### Passage to read

## BEGIN

Exactly-Once Semantics
1. Overview
1.1 Problem Background
Distributed data processing faces fundamental delivery guarantees challenges:
- At-Most-Once: Records may be lost (unacceptable for critical data)
- At-Least-Once: Records may be duplicated (causes counting errors, double charges)
- Exactly-Once: Each record processed exactly once (ideal but complex)
Real-World Impact:
| Scenario | Outcome | Result |
|----------|---------|--------|
| At-least-once | Transaction $100 processed twice | User is charged $200 |
| Exactly-once | Transaction $100 processed once | User is charged $100 |
1.2 Design Goals
SeaTunnel's exactly-once semantics aims to:
- Verifiable End-to-End Consistency: With checkpoint boundaries + sink transactional/idempotent commits, avoid data loss/duplication under the documented failure model
- Transparent Implementation: Framework handles complexity, users configure minimally
- Performance Efficiency: Minimize overhead while maintaining guarantee
- Failure Resilience: Maintain guarantee across task/worker/master failures
- Broad Applicability: Support transactional sinks and also provide practical semantics for non-transactional sinks (e.g., idempotent writes / at-least-once)
1.3 Consistency Levels
| Level | Guarantee | Use Cases | Implementation |
|---|---|---|---|
| At-Most-Once | No duplicates, may lose | Non-critical logs | No retry |
| At-Least-Once | No loss, may duplicate | Idempotent processing | Retry without transaction |
| Exactly-Once | No loss, no duplicates | Financial, billing, audit | Checkpoint + 2PC |
2. Theoretical Foundation
2.1 Chandy-Lamport Algorithm
Concept: Distributed snapshot without stopping the entire system.
Mechanism:
- Coordinator injects barriers (markers) into data streams
- Upon receiving barrier, each operator:
- Snapshots its local state
- Forwards barrier downstream
- When all operators snapshot, we have a consistent global snapshot
Key Property: Snapshot represents a consistent cut across distributed system state.
2.2 Two-Phase Commit Protocol
Concept: Atomic commitment across distributed participants.
Phases:
- Prepare Phase: All participants prepare (avoid making changes externally visible)
- Commit Phase: Coordinator decides commit/abort, all participants execute
In SeaTunnel:
- Prepare:
SinkWriter.prepareCommit(checkpointId)during checkpoint - Commit:
SinkCommitter.commit()after checkpoint completes
3. Architecture for Exactly-Once
3.1 End-to-End Pipeline
3.2 Key Components
Source Offset Management:
public class KafkaSourceReader {
private Map<TopicPartition, Long> currentOffsets;
@Override
public void pollNext(Collector<SeaTunnelRow> output) {
ConsumerRecords<K, V> records = consumer.poll(timeout);
for (ConsumerRecord<K, V> record : records) {
// Process record
output.collect(convert(record));
// Track offset
currentOffsets.put(
new TopicPartition(record.topic(), record.partition()),
record.offset()

## END

### Data segment

## BEGIN

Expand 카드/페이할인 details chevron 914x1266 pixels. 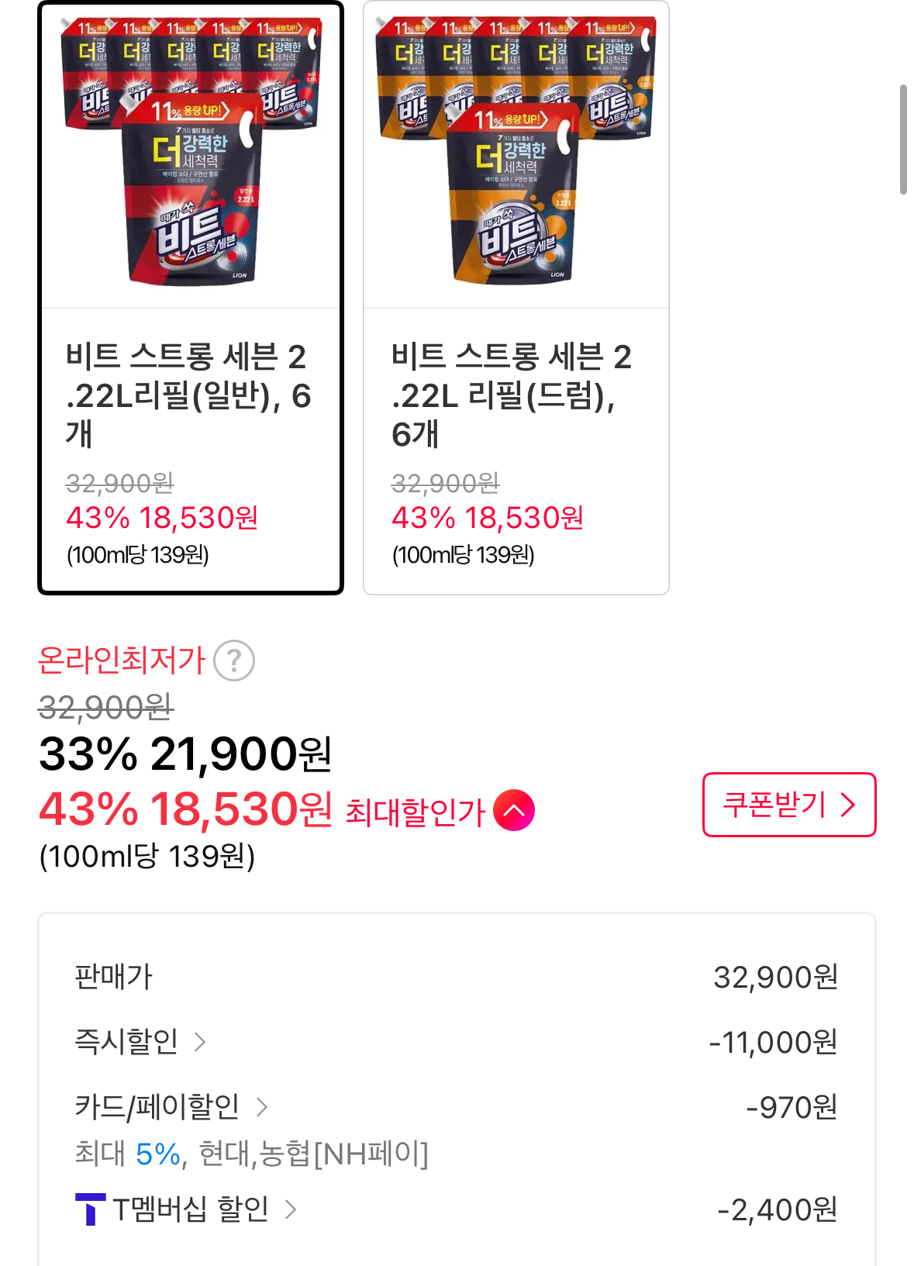click(262, 1107)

## END

### Stated exercise
From the exactly-once semantics page above, return the part that opens with the words containing "- At-Least-Once: Records" and closes with "(ideal but complex)", copied word for word.

### Result of this task
- At-Least-Once: Records may be duplicated (causes counting errors, double charges)
- Exactly-Once: Each record processed exactly once (ideal but complex)